The risk of audits or investigations by the U.S. Department of Justice, the U.S. Department of Health and Human Services’ Office of Inspector General, and the Centers for Medicare & Medicaid Services on the federal level, and Medicaid fraud units, attorneys general, and inspectors general at the state level has never been higher. Resolving issues that surface in an audit or navigating the processes of an investigation can be time-consuming, disruptive, and costly.
Organizations with strong compliance departments are better protected against negative outcomes from an audit or an investigation that can significantly decrease value. Investing in and prioritizing a strong compliance department not only can help reduce a key risk factor to value but also improve value by optimizing key operating metrics resulting from stronger internal oversight (i.e., improved revenue cycle management and revenue realization).
The healthcare landscape is complex, and distressed businesses in this sector face myriad challenges in addition to those addressed earlier in this article. The overall complexity of healthcare companies can make these organizations a challenge to turn around in times of trouble, and requires experience and industry know-how. Vital to finding solutions to disruptive forces driving change in the healthcare space is having a strategy that allows for multiple paths to success.
Organizations and their management teams, boards of directors, and other key stakeholders need to carefully consider the implications of their decisions on patients/public health, key financial stakeholders, or relationships with key referral sources. Understanding the interconnectedness—either formally through credit agreements, investor agreements, and partnership documents, or informally through service contracts or supply agreements—of different key constituents is critical to developing a winning strategy.
Developing, coordinating, and communicating a [turnaround] strategy that best addresses the needs of the organization, protects the safety and care of the patients, and builds consensus with critical third parties, can be challenging and time-consuming. But it is vital to achieving success and maximizing value in the face of disruptive challenges. The key is to start the process with enough runway to navigate the nuances of those relationships.

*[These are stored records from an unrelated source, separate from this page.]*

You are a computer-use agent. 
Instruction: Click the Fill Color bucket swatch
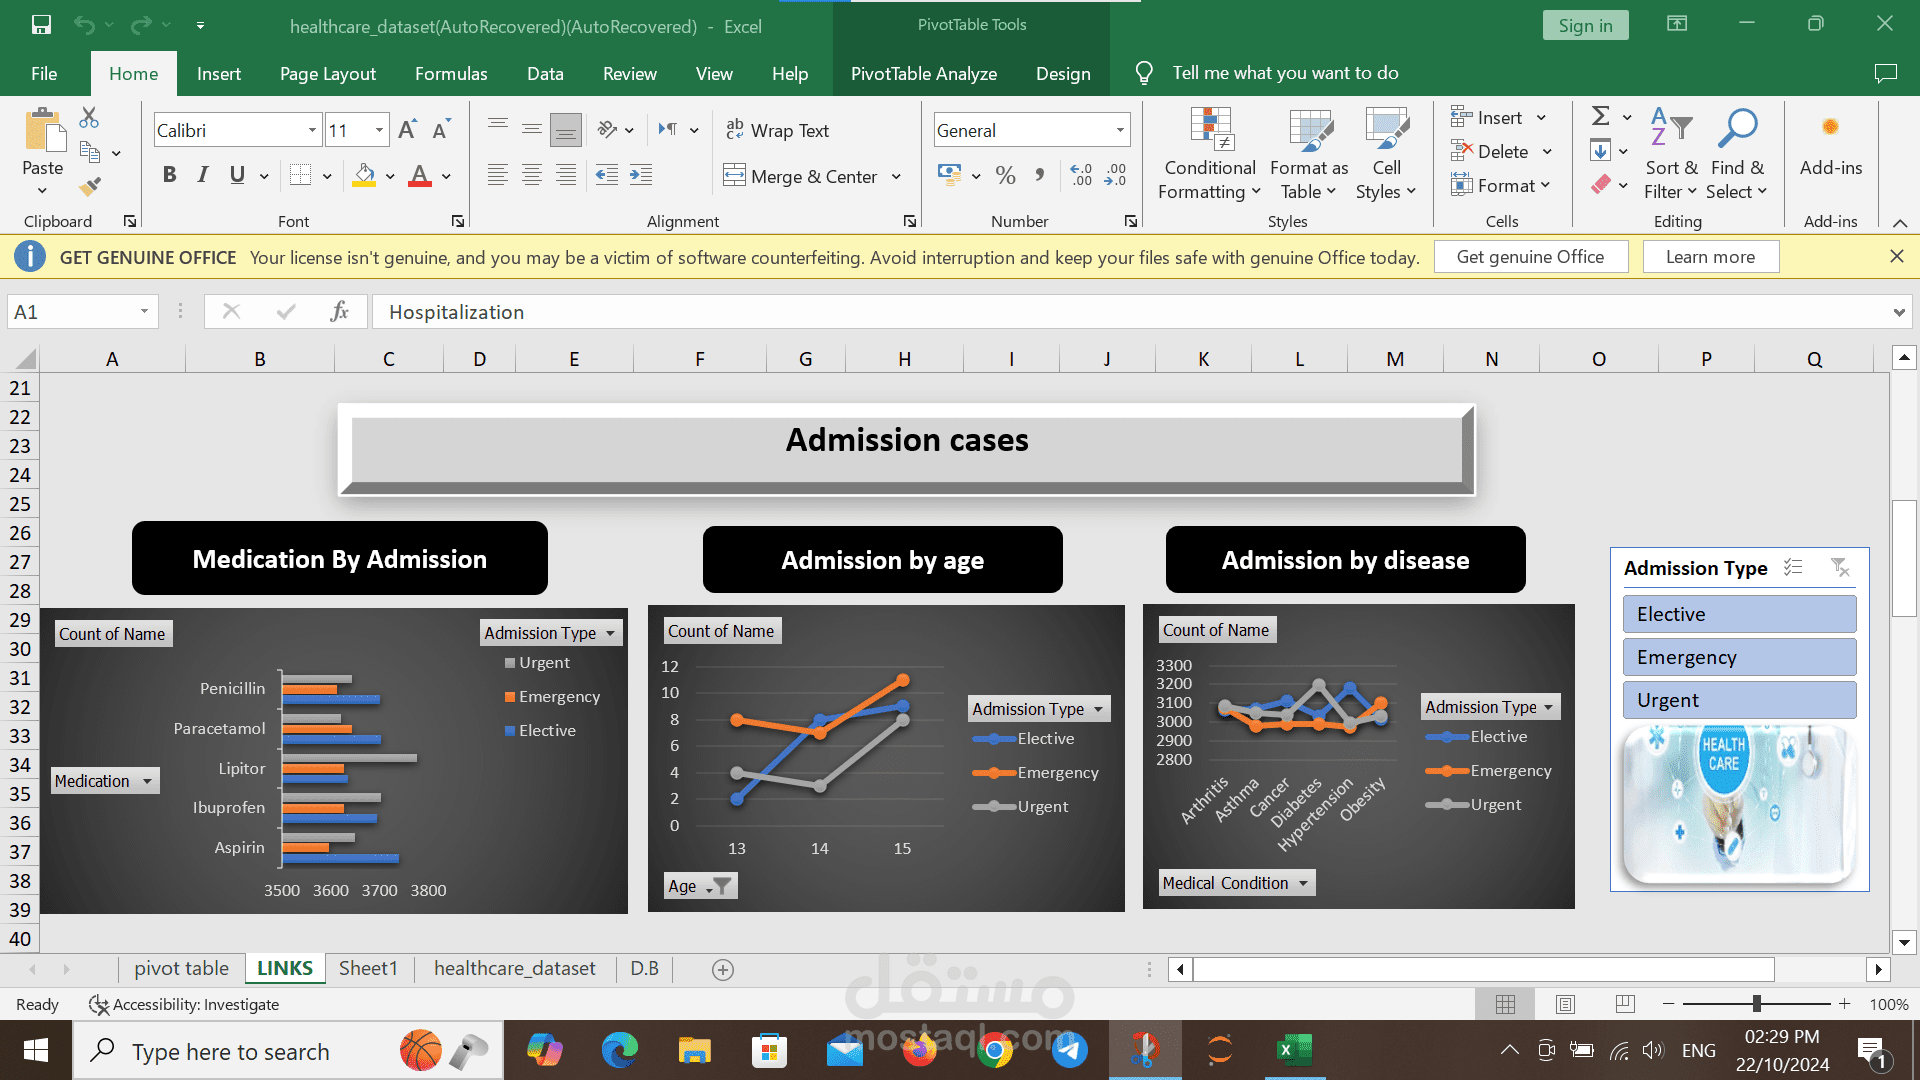click(365, 176)
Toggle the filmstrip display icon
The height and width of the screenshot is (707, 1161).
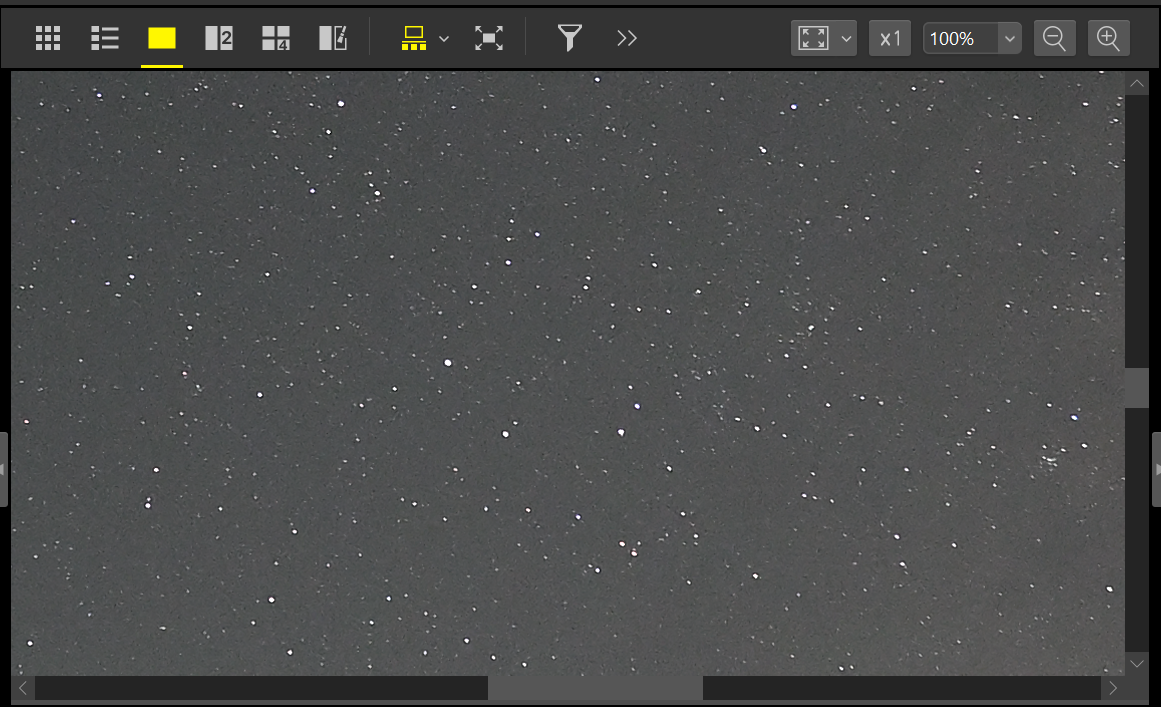point(413,39)
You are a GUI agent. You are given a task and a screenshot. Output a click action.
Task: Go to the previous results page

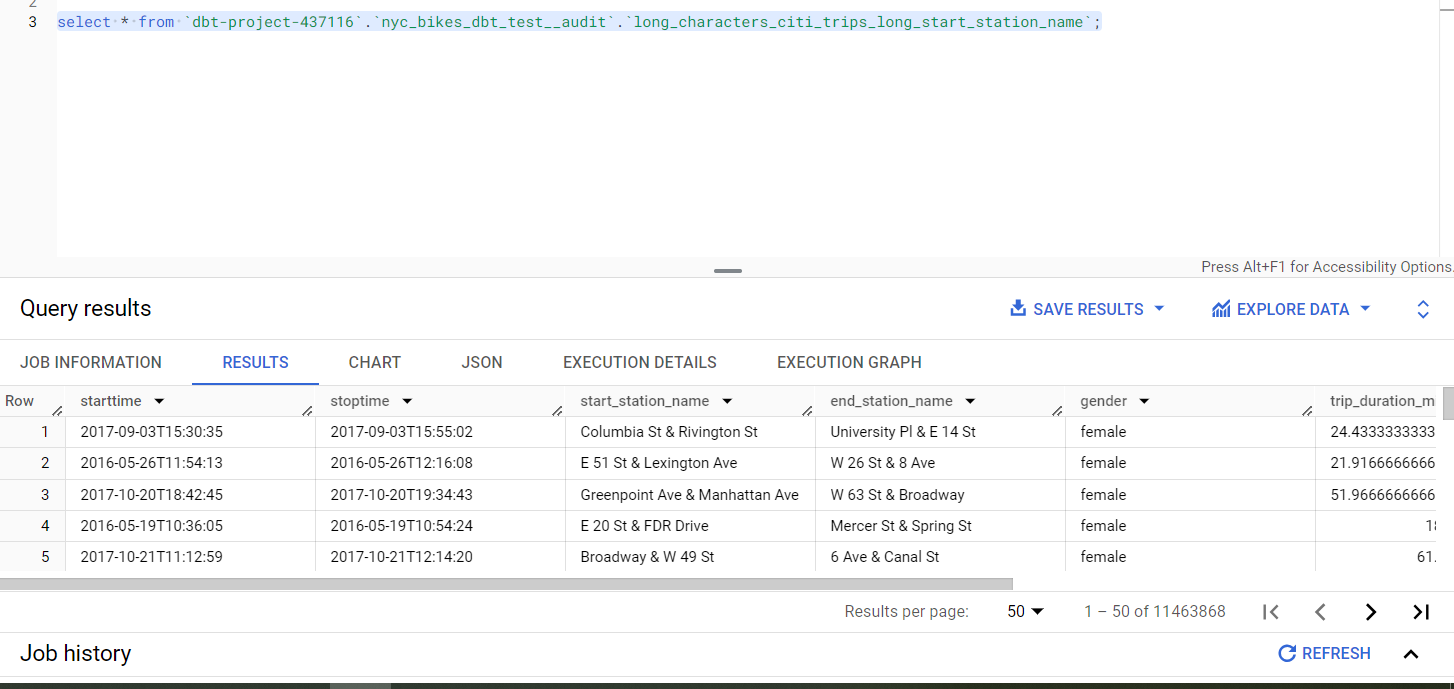click(x=1320, y=612)
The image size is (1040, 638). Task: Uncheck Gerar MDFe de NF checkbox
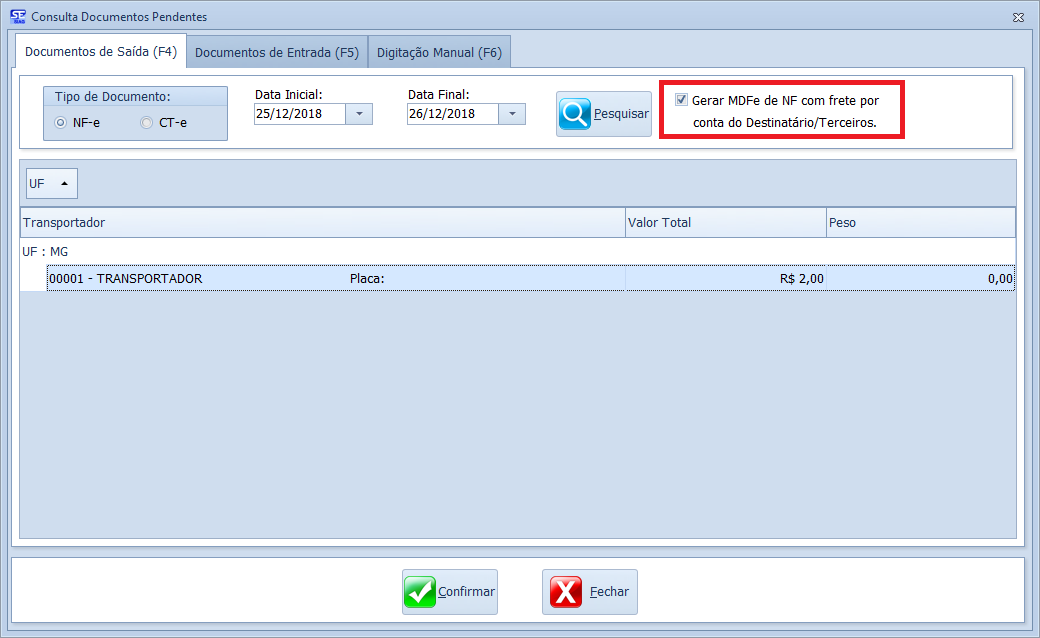click(x=682, y=100)
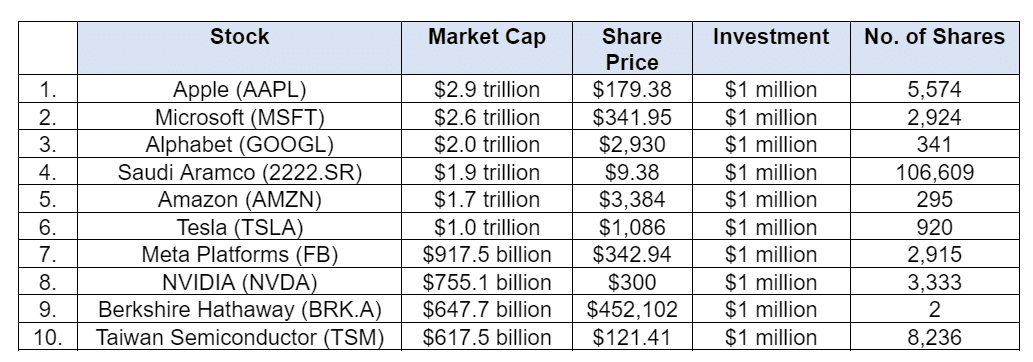Viewport: 1033px width, 362px height.
Task: Select the $452,102 share price cell
Action: tap(632, 309)
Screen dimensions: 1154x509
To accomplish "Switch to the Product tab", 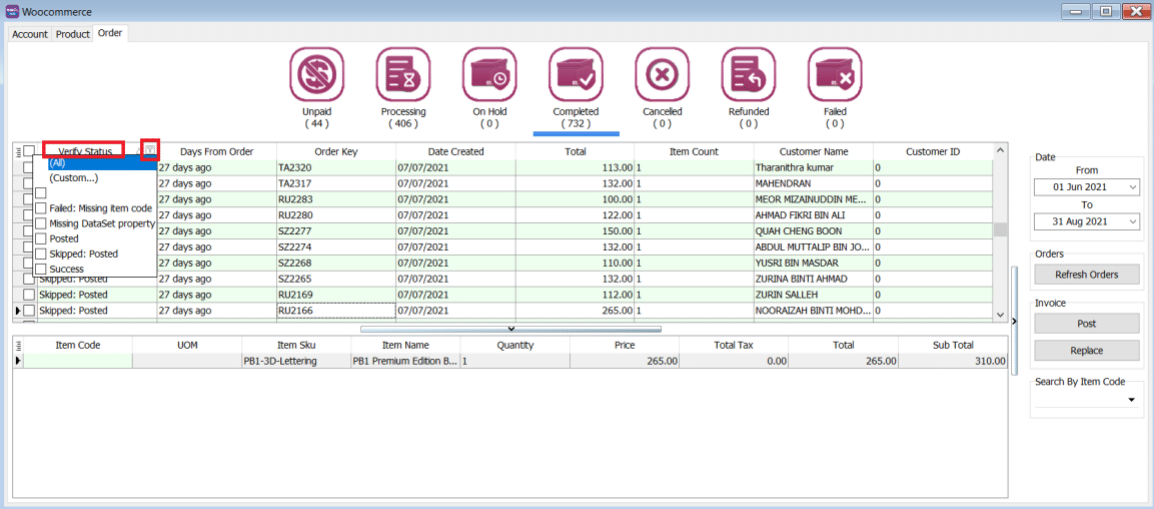I will point(73,34).
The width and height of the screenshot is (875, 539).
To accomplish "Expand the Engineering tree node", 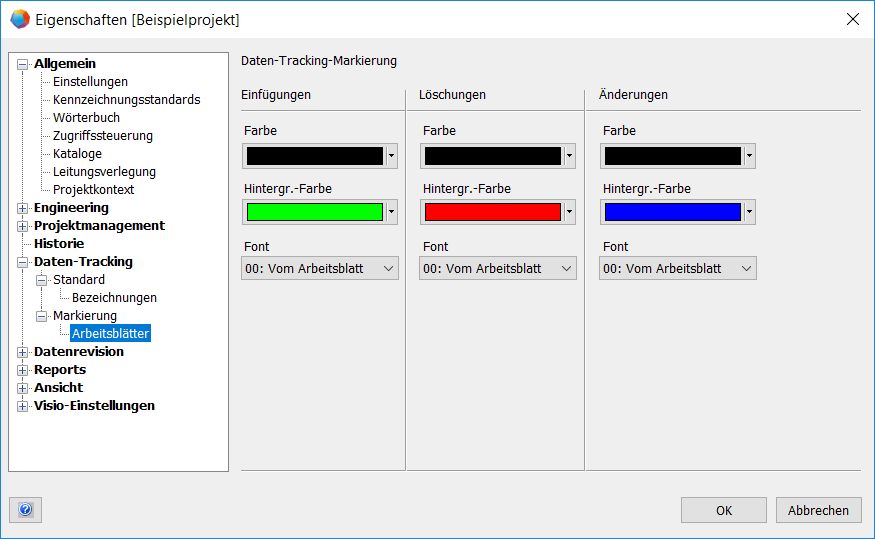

Depending on the situation, time can either be the biggest asset or the enemy of an organization’s value. Overall, the competitive landscape is expected to continue to intensify, and the cost and technology curve will continue to steepen. Organizations facing uncertainty and legacy business models in need of innovation will likely find themselves in a weakened position over time. This weakness, if not addressed, may irreparably damage an organization’s ability to compete over the long term and may make it less appealing to potential investors.
On the other hand, healthcare organizations are susceptible to large and often hard to quantify risks (e.g., outcome of legal disputes, audits, regulatory shifts, etc.) that can make monetizing value in the midst of this uncertainty challenging. Time can help organizations obtain certainty around factors affecting value and can be critical to navigating the complexities of organizations and key constituents.
In many situations, time isn’t a clear asset or liability. The challenge and solution is to assess the situation, implement strategies that can mitigate the impact disruptive forces have on value, and develop timelines to execution that weigh the cost/benefit of time.